##### Material shown

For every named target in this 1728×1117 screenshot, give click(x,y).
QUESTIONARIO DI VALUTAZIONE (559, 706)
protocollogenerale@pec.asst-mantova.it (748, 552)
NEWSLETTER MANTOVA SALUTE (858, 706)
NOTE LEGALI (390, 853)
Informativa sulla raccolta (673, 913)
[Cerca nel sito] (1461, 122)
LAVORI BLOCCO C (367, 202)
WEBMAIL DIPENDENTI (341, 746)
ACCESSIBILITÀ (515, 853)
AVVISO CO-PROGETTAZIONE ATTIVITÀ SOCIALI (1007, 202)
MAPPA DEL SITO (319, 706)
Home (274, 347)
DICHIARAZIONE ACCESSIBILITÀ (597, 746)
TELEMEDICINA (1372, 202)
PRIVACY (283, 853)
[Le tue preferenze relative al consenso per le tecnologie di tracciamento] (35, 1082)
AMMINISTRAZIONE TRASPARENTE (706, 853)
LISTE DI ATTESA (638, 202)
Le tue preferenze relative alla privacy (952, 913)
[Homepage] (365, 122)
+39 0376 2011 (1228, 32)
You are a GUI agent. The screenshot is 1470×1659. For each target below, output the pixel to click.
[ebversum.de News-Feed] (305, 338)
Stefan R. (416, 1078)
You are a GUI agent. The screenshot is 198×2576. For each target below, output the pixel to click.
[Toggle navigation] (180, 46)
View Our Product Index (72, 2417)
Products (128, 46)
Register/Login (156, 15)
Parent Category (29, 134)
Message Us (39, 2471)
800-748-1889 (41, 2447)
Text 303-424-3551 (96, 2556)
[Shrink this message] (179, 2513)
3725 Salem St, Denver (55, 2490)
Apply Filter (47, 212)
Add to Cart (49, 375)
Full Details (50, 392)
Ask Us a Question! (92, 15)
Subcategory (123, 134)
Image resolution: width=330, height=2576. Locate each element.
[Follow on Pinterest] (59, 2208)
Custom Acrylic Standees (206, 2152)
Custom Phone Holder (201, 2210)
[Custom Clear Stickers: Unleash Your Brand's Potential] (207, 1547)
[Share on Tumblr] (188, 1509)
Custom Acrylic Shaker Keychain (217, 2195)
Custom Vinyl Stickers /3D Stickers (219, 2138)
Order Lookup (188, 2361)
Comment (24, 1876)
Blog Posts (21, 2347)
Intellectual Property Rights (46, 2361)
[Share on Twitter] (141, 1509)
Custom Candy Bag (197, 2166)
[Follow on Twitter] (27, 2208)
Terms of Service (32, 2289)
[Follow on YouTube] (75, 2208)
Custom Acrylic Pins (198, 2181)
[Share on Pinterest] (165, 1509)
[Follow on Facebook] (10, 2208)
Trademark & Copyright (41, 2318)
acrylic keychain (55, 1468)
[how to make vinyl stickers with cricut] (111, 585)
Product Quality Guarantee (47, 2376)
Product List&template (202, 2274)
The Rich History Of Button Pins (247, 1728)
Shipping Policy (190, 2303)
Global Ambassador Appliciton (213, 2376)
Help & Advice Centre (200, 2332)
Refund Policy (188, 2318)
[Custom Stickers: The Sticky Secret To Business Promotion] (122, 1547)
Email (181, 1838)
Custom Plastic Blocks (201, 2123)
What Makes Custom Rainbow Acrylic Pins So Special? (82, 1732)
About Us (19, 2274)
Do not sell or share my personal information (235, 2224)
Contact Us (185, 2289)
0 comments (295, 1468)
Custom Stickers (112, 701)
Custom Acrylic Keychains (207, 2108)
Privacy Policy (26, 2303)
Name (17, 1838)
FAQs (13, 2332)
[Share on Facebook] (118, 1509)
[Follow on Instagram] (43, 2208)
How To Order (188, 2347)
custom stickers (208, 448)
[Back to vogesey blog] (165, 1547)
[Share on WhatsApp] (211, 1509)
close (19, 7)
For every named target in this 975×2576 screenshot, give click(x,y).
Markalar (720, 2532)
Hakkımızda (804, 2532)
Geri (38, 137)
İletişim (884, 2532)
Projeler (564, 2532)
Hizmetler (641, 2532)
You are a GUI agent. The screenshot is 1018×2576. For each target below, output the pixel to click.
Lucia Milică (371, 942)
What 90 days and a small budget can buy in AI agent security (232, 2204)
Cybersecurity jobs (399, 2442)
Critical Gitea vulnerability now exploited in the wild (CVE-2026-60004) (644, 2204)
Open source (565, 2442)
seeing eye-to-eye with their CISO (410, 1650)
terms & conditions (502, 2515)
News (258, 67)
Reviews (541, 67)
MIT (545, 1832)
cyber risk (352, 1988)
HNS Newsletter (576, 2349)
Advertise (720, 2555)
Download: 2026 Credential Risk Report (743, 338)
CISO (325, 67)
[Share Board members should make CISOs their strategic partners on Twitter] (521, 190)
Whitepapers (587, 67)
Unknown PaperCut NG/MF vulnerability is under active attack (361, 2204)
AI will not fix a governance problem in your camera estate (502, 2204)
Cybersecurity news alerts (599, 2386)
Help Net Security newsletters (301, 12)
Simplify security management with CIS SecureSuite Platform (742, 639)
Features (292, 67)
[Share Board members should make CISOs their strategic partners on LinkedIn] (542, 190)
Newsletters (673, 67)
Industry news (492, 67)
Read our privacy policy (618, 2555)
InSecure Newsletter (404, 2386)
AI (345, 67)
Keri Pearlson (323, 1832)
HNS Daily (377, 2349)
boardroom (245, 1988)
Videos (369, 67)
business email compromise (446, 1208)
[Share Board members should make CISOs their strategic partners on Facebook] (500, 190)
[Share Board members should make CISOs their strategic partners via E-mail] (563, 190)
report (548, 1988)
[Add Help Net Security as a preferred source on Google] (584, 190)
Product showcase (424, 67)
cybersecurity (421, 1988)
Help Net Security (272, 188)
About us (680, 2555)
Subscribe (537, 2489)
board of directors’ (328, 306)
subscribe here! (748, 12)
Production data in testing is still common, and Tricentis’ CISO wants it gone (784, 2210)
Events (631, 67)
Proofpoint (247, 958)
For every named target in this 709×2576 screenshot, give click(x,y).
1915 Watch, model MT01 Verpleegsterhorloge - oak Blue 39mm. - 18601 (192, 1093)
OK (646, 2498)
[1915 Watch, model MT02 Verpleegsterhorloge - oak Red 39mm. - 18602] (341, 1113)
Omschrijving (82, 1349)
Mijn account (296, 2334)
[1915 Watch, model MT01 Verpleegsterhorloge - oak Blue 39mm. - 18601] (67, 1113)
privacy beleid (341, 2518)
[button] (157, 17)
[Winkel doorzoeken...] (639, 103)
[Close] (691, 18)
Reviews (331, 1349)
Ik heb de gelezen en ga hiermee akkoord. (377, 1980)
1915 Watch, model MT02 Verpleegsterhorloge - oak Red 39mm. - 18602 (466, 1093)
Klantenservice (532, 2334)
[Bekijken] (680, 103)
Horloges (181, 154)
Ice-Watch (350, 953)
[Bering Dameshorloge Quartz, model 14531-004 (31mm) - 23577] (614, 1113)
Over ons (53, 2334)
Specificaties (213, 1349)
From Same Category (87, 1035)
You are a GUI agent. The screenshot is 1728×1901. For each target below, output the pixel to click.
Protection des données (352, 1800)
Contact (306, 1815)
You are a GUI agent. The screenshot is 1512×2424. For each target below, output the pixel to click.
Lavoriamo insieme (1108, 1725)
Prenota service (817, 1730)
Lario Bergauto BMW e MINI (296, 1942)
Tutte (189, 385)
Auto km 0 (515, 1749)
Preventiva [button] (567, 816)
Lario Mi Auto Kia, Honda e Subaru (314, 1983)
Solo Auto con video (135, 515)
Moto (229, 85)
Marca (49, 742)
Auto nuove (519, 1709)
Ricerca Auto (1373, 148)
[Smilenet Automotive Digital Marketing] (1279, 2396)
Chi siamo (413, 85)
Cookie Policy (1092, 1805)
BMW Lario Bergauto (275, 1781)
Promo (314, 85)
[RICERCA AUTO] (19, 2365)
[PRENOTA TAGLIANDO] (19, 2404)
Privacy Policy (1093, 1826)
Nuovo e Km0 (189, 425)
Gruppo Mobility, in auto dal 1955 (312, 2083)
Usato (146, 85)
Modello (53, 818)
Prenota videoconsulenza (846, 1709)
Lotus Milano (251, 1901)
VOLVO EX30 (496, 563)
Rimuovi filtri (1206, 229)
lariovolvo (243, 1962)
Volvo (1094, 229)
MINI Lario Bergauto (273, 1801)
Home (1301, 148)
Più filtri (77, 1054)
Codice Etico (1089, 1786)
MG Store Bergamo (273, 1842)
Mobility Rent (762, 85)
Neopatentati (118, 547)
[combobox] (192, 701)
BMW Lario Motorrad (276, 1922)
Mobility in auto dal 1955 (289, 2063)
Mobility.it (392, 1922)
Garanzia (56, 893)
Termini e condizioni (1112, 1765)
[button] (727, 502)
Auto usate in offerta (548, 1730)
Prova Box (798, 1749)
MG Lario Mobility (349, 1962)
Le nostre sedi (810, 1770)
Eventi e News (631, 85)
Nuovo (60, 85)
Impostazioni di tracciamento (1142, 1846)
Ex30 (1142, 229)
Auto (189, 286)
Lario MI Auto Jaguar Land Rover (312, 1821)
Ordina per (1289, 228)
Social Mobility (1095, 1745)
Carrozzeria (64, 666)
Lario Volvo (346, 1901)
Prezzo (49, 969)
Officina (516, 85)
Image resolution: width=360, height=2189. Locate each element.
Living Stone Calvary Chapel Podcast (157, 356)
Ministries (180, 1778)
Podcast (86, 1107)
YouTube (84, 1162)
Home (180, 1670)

##########

Please copy, exactly and with nothing else, the lines above beginning at the line that has "LISTE DI ATTESA (638, 202)" and ending with the line that has "[ebversum.de News-Feed] (305, 338)".

Response area:
LISTE DI ATTESA (638, 202)
Le tue preferenze relative alla privacy (952, 913)
[Homepage] (365, 122)
+39 0376 2011 (1228, 32)
You are a GUI agent. The screenshot is 1470×1659. For each target below, output the pixel to click.
[ebversum.de News-Feed] (305, 338)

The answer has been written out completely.